In the fifth entry of the franchise, Luther helps take control of a plane taking off with an illegal package by hacking into a Russian satellite, much to Brandt's disapproval, as the IMF is under investigation for misconduct. Later, he is among the agents to remain loyal to Ethan when the IMF is shut down and Ethan is wanted by the CIA while working to take down a rogue international espionage ring called the Syndicate. Luther retires from IMF rather than be forced to betray Ethan but is called back to action by Brandt to help Ethan. There is nevertheless some tension between the two as the mission unfolds, with Brandt expressing concern about Ethan's plans due to the potential risk of their enemies gaining access to the funds they require to continue their operations, Brandt arguing that this cannot be the only option while Luther affirms his belief that sometimes Ethan is the one best qualified to see all the options. Despite Brandt's doubts, Ethan's plan succeeds in luring adversary Solomon Lane into a trap.

==== Mission: Impossible – Fallout ====

Rhames reprised his role in Mission: Impossible – Fallout. He is indirectly responsible for the threat of the main storyline, when Ethan allows his current adversaries to get away with three plutonium cores that could be used to create nuclear weapons to save Luther after he is taken hostage. Luther later joins Ethan and Benji in hunting the Apostles, a splinter group consisting of the still-free members of the Syndicate, as they attempt to break Lane out of prison with the aid of his associate John Lark, who is in reality August Walker of the CIA. During the mission, Walker and Lane attempt to make the attack personal by using the two remaining nuclear weapons to blow up a medical aid camp where Ethan's estranged wife, Julia, is now working, but she is able to assist Luther in disarming one of the warheads while Benji and Ilsa Faust disable the other and Ethan kills Walker for the prime detonator.

==== Mission: Impossible – Dead Reckoning Part One ====

Rhames reprises his role in Mission: Impossible – Dead Reckoning Part One, acting as the computer expert for Ethan's team. He provides Ethan assistance while navigating an airport in Abu Dhabi and helps Benji disarm a nuclear bomb in the baggage area, which turns out to be a hoax orchestrated by the Entity, an advanced AI. After Entity goes into their computers and tricks Ethan by mimicking Benji's voice, he and Benji destroy all electronic devices present. The next day, he goes on his own to study the Entity, and to give the team tech subterfuge as they complete their mission while fighting against Gabriel, Ethan's nemesis and apostle to the Entity. Before he leaves, he advises Ethan not to kill Gabriel out of vengeance for Ilsa's death, as they need him alive so they can question him later, a warning that Ethan ultimately heeded.

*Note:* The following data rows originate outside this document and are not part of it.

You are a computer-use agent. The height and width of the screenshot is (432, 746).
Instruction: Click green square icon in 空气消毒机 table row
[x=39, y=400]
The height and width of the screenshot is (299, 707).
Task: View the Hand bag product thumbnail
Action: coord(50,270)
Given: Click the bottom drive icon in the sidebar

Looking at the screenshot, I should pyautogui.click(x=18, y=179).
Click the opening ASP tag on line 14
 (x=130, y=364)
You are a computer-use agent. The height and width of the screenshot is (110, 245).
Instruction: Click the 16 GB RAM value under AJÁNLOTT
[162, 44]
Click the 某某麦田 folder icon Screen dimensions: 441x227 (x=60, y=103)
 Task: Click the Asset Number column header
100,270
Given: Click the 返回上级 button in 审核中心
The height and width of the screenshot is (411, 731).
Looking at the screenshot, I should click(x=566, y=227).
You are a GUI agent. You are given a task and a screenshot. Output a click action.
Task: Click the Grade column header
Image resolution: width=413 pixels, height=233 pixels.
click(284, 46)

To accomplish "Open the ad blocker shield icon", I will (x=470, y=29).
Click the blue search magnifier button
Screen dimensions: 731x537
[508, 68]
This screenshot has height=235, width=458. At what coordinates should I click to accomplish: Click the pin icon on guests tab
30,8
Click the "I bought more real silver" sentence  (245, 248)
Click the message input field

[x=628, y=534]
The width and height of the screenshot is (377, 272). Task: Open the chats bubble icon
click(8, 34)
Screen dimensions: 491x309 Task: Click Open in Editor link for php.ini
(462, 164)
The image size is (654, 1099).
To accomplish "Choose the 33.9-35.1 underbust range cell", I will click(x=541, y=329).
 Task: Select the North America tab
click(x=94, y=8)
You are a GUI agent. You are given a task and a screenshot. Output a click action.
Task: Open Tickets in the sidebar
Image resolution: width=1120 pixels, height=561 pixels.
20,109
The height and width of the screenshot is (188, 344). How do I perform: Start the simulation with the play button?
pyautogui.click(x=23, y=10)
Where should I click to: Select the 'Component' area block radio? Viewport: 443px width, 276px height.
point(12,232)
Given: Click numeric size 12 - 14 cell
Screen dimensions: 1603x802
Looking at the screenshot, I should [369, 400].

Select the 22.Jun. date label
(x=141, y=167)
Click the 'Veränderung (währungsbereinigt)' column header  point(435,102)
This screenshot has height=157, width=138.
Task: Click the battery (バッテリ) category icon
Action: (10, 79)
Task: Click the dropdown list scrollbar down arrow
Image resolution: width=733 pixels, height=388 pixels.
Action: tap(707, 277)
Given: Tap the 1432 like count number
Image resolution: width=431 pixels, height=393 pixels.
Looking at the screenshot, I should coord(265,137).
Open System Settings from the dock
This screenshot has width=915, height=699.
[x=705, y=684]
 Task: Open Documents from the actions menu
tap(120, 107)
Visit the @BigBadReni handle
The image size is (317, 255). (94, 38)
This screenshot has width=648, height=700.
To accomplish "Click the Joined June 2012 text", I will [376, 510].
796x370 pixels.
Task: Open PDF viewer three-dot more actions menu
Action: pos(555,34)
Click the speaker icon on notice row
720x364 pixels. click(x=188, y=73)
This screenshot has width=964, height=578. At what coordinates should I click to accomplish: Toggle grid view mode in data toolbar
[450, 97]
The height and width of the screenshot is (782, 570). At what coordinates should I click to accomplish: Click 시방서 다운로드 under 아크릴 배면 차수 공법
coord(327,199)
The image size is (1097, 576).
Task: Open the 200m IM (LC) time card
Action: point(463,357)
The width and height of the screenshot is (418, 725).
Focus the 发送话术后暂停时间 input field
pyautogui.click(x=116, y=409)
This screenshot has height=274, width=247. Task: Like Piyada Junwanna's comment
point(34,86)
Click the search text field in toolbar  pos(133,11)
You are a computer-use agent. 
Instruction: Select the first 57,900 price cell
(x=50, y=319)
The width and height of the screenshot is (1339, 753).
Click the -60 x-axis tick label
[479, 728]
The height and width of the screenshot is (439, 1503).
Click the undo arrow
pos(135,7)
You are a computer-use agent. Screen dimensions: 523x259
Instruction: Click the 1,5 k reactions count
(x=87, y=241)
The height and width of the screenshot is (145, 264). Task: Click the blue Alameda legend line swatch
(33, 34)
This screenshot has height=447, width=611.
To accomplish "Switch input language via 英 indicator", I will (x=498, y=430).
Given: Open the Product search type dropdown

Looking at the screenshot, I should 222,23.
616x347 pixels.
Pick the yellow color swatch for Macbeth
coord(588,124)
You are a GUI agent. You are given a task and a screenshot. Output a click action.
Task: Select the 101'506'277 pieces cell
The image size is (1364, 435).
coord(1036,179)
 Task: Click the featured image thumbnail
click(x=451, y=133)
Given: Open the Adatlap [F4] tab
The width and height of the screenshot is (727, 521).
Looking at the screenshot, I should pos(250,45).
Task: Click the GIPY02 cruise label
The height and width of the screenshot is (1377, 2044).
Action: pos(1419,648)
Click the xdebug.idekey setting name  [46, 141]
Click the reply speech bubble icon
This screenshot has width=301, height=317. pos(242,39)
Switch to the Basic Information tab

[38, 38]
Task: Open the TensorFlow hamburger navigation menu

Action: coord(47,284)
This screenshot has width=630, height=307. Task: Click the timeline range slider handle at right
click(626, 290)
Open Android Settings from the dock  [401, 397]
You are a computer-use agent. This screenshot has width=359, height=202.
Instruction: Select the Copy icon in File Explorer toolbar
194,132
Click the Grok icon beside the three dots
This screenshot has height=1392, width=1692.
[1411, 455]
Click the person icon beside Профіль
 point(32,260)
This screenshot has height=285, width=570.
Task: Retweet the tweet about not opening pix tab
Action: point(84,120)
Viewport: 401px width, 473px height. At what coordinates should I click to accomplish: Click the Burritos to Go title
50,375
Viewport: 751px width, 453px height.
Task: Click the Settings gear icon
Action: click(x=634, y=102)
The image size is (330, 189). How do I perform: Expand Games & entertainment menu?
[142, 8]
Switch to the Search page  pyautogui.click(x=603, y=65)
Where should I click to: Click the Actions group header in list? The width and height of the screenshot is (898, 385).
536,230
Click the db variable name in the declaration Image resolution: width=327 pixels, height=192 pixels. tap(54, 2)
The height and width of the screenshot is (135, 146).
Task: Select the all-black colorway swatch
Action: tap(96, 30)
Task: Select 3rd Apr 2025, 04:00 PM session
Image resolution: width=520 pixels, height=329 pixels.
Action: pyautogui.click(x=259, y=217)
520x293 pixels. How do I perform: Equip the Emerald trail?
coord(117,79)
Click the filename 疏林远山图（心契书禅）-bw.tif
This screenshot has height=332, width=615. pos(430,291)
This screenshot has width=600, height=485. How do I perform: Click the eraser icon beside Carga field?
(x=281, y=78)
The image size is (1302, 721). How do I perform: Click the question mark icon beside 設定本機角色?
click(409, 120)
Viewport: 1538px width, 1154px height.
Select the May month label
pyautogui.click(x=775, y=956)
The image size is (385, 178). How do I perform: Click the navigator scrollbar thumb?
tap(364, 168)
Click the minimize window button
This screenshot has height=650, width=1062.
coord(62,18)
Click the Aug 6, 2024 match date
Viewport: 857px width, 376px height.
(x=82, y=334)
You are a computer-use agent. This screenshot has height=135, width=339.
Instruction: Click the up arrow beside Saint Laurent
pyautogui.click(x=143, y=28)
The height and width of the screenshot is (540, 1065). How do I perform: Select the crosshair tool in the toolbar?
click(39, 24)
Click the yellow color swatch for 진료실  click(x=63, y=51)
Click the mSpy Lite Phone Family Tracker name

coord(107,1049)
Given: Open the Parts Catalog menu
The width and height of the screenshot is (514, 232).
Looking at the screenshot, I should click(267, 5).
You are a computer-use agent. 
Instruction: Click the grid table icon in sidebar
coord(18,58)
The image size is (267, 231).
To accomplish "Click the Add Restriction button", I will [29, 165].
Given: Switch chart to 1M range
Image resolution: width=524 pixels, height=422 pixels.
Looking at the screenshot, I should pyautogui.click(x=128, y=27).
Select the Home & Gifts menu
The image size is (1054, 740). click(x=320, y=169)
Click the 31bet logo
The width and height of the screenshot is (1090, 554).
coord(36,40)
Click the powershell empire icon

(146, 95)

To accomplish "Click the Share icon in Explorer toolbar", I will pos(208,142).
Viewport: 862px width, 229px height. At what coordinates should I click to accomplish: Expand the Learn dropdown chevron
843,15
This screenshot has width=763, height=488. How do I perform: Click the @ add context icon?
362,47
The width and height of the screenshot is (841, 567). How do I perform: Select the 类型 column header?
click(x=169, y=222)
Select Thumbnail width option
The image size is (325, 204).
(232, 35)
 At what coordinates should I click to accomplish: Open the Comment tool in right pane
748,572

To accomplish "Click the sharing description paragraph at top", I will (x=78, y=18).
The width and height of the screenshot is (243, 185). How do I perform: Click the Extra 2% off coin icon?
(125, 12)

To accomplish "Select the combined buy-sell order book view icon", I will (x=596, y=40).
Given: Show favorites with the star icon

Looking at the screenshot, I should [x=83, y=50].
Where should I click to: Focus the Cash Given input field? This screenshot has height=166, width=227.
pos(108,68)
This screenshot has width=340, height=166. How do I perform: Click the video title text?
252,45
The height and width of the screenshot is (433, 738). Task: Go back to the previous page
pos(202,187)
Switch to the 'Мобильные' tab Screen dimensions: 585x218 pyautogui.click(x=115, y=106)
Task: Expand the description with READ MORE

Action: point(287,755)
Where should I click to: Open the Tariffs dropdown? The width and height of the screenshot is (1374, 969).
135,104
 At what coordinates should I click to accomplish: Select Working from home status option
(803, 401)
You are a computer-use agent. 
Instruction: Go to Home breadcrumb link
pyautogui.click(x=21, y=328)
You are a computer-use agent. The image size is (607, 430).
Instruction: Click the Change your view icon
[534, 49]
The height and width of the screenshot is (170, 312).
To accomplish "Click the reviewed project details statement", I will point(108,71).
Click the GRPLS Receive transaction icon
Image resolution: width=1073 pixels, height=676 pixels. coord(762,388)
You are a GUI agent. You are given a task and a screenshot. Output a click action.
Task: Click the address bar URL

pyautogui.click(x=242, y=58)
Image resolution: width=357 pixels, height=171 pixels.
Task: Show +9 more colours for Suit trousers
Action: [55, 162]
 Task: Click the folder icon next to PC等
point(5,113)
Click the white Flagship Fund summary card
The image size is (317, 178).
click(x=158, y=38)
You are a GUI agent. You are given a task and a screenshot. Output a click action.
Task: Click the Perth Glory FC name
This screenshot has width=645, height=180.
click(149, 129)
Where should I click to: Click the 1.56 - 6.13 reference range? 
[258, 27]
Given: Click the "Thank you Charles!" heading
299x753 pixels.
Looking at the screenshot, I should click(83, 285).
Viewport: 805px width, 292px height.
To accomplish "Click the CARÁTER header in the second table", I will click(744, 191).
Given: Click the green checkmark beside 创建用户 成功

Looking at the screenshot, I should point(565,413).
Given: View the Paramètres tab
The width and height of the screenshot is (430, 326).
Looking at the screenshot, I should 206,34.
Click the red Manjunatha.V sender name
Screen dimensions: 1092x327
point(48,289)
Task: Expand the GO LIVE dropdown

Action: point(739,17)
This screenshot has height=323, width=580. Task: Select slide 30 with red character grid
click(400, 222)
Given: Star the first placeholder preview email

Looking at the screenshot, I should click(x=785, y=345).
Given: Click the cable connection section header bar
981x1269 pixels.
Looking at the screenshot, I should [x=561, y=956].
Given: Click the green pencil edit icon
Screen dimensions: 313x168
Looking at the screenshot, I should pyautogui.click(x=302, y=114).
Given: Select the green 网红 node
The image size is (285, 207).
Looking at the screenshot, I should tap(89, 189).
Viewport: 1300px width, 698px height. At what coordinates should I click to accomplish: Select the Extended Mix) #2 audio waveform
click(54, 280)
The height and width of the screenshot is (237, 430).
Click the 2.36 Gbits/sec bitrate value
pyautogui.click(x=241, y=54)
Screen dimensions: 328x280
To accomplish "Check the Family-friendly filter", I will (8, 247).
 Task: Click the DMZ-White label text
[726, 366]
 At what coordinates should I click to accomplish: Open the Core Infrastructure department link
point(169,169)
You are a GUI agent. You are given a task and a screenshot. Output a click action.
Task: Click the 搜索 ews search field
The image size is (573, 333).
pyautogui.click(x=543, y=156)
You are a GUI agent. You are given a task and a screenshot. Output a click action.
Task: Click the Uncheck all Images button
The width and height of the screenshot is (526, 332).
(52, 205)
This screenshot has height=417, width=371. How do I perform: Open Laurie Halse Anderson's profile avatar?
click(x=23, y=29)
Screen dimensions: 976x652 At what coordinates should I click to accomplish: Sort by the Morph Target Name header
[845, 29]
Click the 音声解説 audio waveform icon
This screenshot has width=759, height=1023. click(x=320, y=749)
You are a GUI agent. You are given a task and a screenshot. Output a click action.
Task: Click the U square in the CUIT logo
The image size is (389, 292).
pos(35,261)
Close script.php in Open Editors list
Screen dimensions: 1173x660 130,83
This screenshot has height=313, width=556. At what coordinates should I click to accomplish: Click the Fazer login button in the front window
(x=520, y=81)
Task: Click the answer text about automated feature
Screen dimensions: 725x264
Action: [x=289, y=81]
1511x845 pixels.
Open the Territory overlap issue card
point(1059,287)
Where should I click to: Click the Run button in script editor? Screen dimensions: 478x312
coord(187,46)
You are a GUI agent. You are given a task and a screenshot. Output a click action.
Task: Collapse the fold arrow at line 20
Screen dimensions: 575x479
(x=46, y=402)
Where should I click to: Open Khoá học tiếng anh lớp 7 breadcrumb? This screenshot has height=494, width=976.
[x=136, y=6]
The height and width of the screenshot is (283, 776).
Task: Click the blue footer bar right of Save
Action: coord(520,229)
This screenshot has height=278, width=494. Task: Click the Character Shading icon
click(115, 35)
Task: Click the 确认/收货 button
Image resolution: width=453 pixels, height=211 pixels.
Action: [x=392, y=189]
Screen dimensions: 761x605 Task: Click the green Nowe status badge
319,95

==== Mission: Impossible – The Final Reckoning ====

Rhames reprises his role as Luther in Mission: Impossible – The Final Reckoning, where he has been diagnosed with an unspecified illness but continues to help the team by building a "poison pill", a device that can permanently incapacitate the Entity. However, Gabriel steals the poison pill and traps him with a time bomb. After saying goodbye to Ethan, Luther sacrifices himself in order to minimize the blast. After Ethan defeats the Entity using the poison pill, he listens to a farewell message from Luther embedded inside it.

===Video games===

The video game version of Luther Stickell (modeled after Ving Rhames) in Mission: Impossible – Operation Surma

The character of Luther Stickell has also appeared in video games. In 2003 Atari released Mission: Impossible – Operation Surma for the Xbox, PlayStation 2, and GameCube. The game features Rhames as Stickell. GameSpot noted that the voices were great and added that having Rhames reprise his role made Luther "a little more authentic (and badass)." He also appears in the crossover game Lego Dimensions, voiced by John Eric Bentley.